Thanks for that bcrowell, that was a useful thread.
This is what I came up with:
I bent a uniform linear charge density in a circle such that each charge is experiencing uniform circular motion. Two, actually, a positive one going clockwise, and a negative one going counter clockwise. Thus, the total current is 2 λ v in the CW direction.
Then, I wanted to represent this relativistically, so I built a four vector for both charge densities. Normally, they would be represented by J
α, but since these are linear charge densities, I use I
α:
$$I_{+}^{\alpha}=\lambda^{+}\left(c,-v\sin\phi,v\cos\phi,0\right)$$ and $$I_{-}^{\alpha}=-\lambda^{+}\left(c,v\sin\phi,-v\cos\phi,0\right)$$ which can be combined to find $$I_{tot}^{\alpha}=I_{+}^{\alpha}+I_{-}^{\alpha}= 2\lambda^+ v\left(0,-\sin\phi, \cos \phi,0\right)$$.

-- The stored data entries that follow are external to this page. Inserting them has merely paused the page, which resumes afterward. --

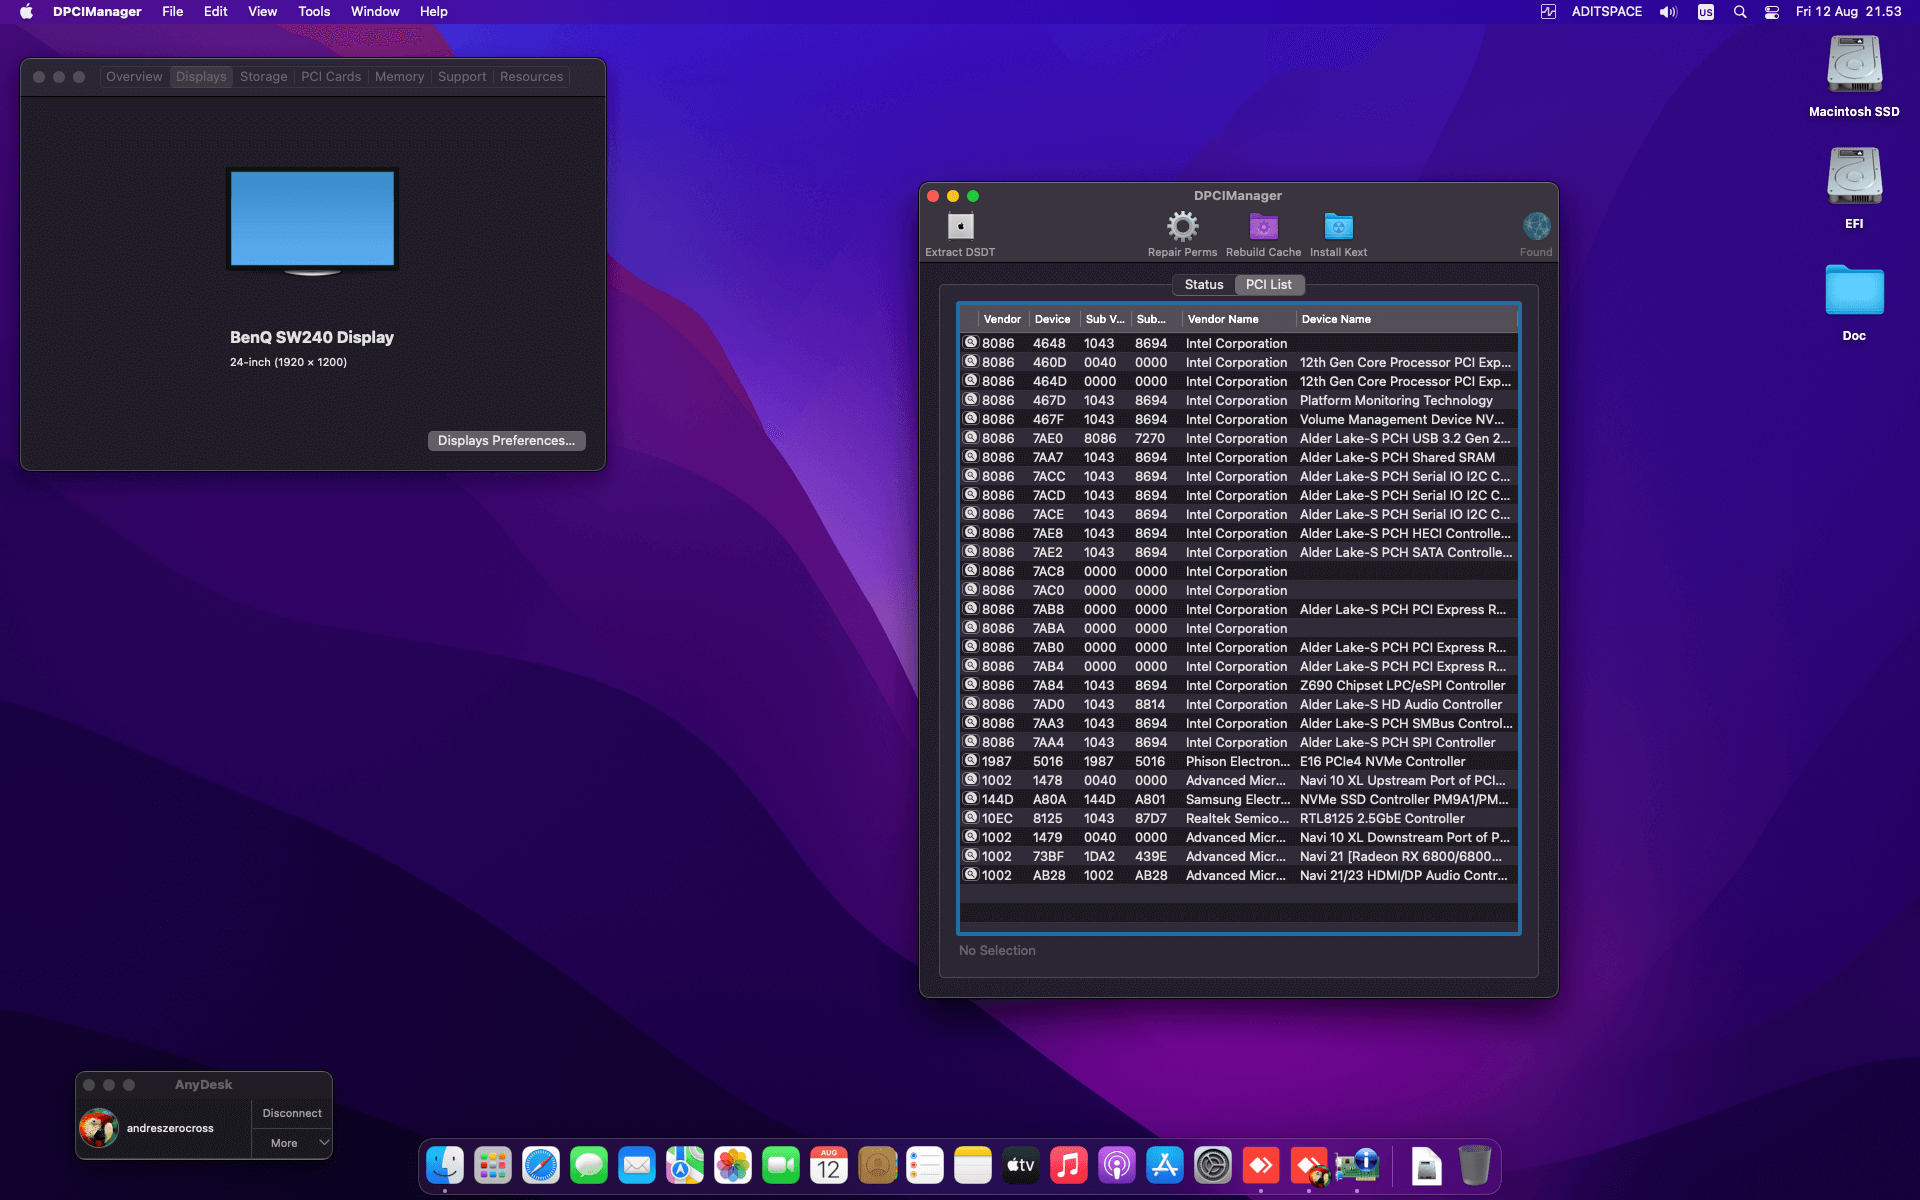Open the US keyboard input menu
1920x1200 pixels.
pyautogui.click(x=1706, y=12)
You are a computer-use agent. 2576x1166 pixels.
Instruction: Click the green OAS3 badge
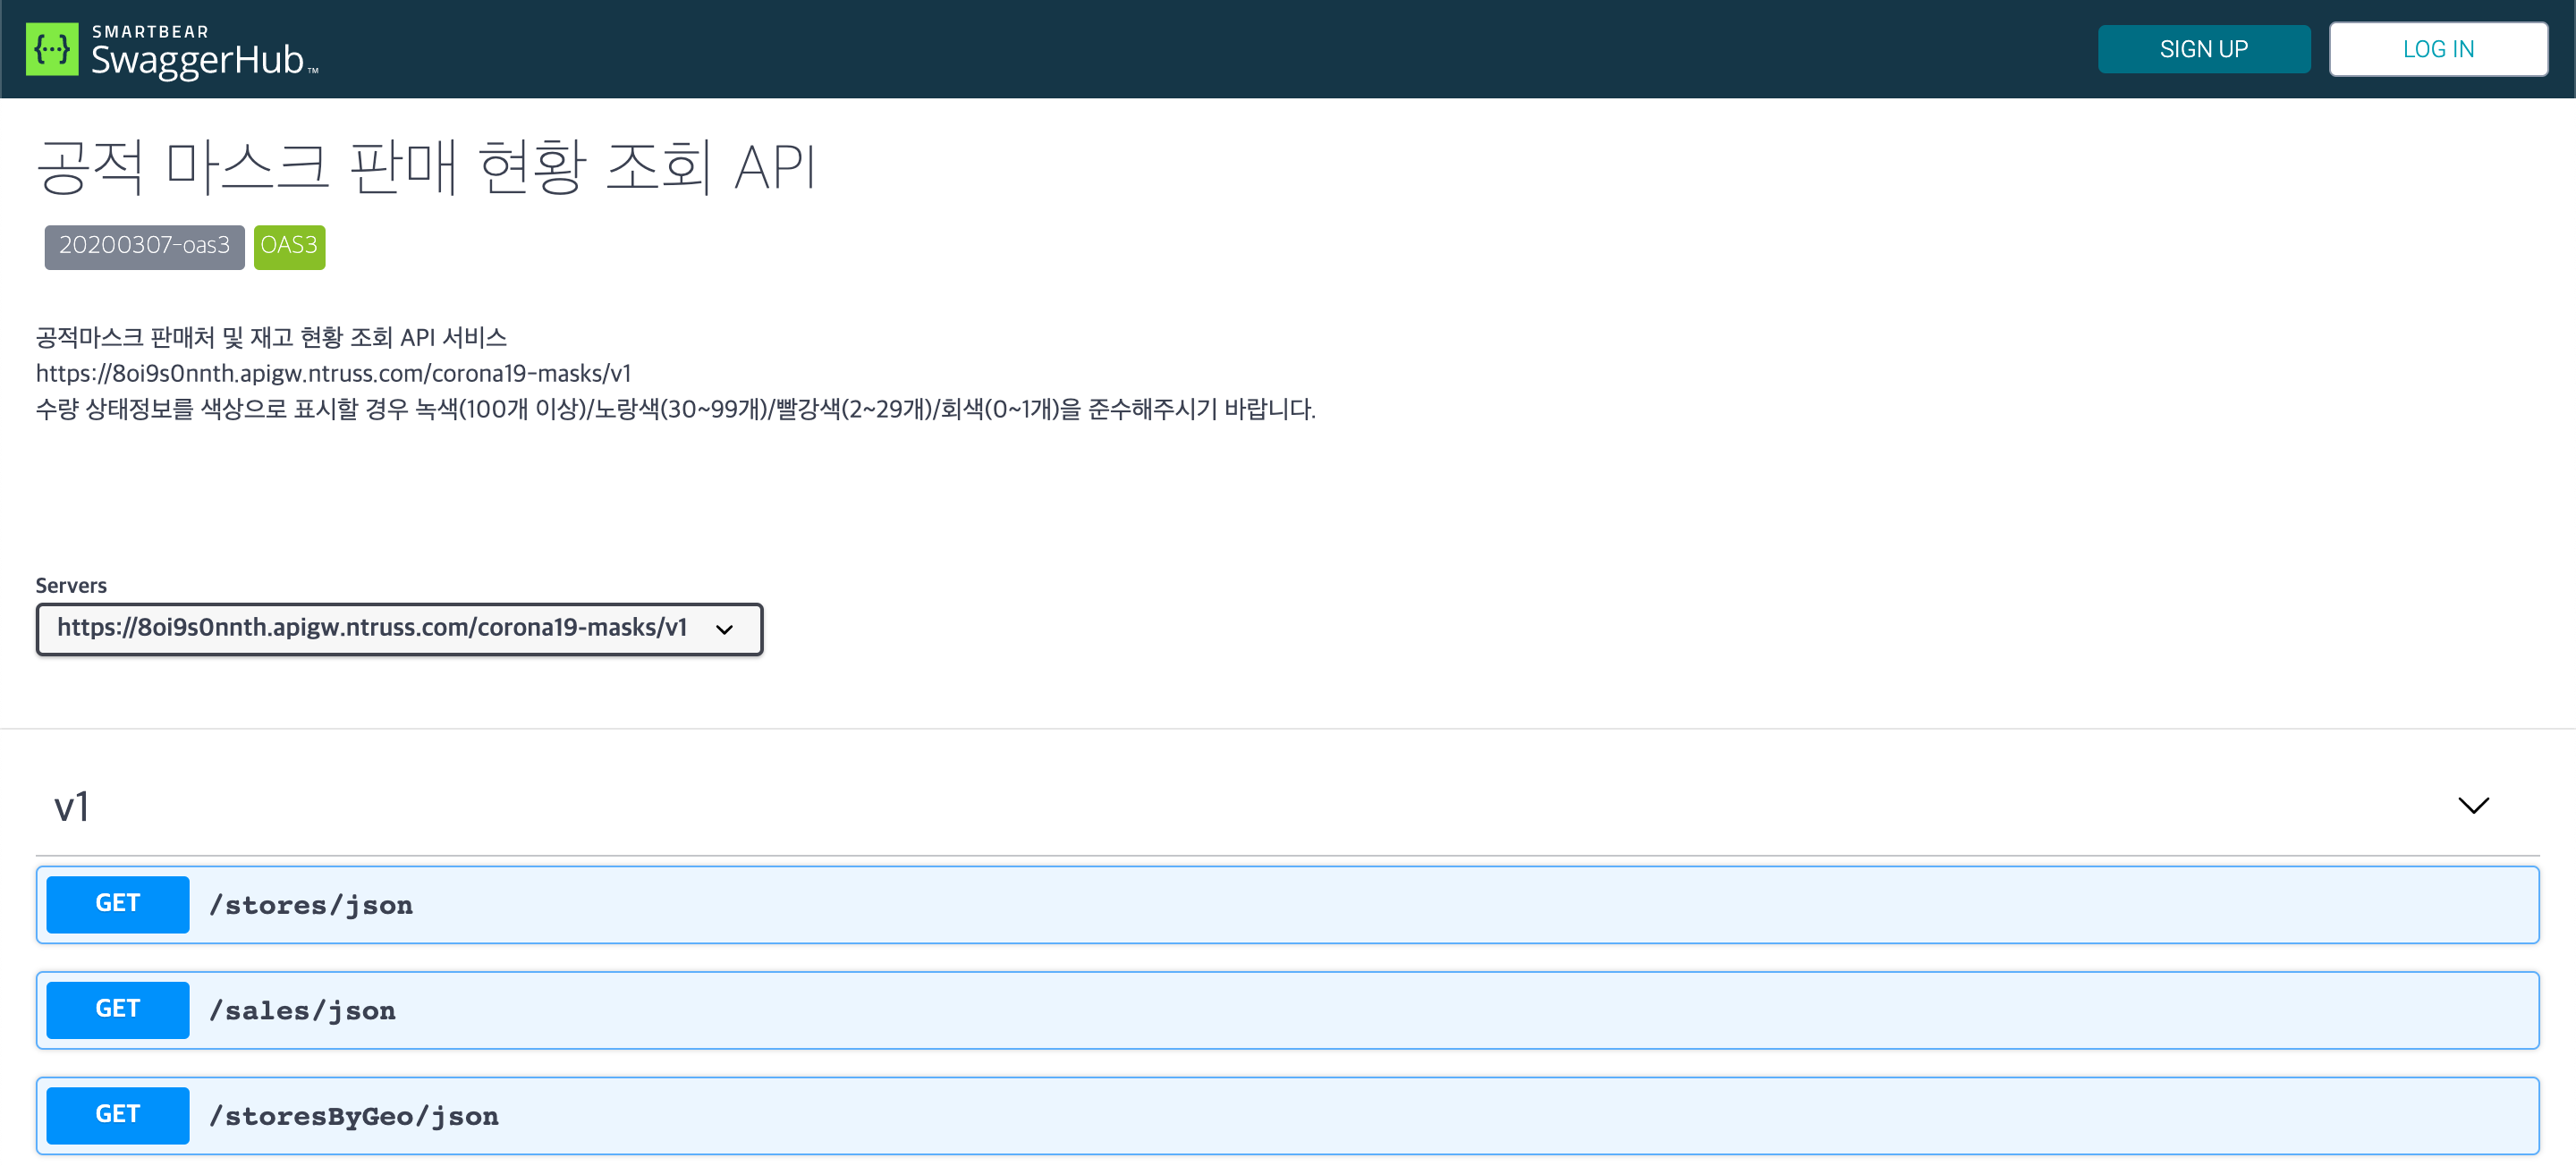click(289, 246)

Near the center of the loop, close to the axis, the magnetic field is given by ##B=\frac{\mu_0 I}{2r}## with ##I=2\lambda^{+}v##. The zero in the first term of the four-vector shows that there is no net charge density, and thus no electric field anywhere.
What does this loop look like when boosted in the +x-direction (to the right in the figure) at speed ##u##? Simply perform the Lorentz transform ##L^{\alpha}_{\beta}I^{\beta}_{tot}## to obtain
$$I_{tot}^{' \alpha}=2\lambda^{+}v(\beta_{u}\gamma_{u}\sin\phi,\gamma_{u}\sin\phi, v\cos\phi,0)$$.
Looking at this carefully, we identify ##\lambda^{'}=\frac{I^{'0}_{tot}}{c}=\frac{2\lambda u v \gamma_u}{c^2}\sin\phi##. The ##\sin\phi## makes it so there is a varying amount of charge density that increases to a maximum at the bottom and top of the loop.
Any comments would be appreciated, but as this was ages ago I expect most people have moved on.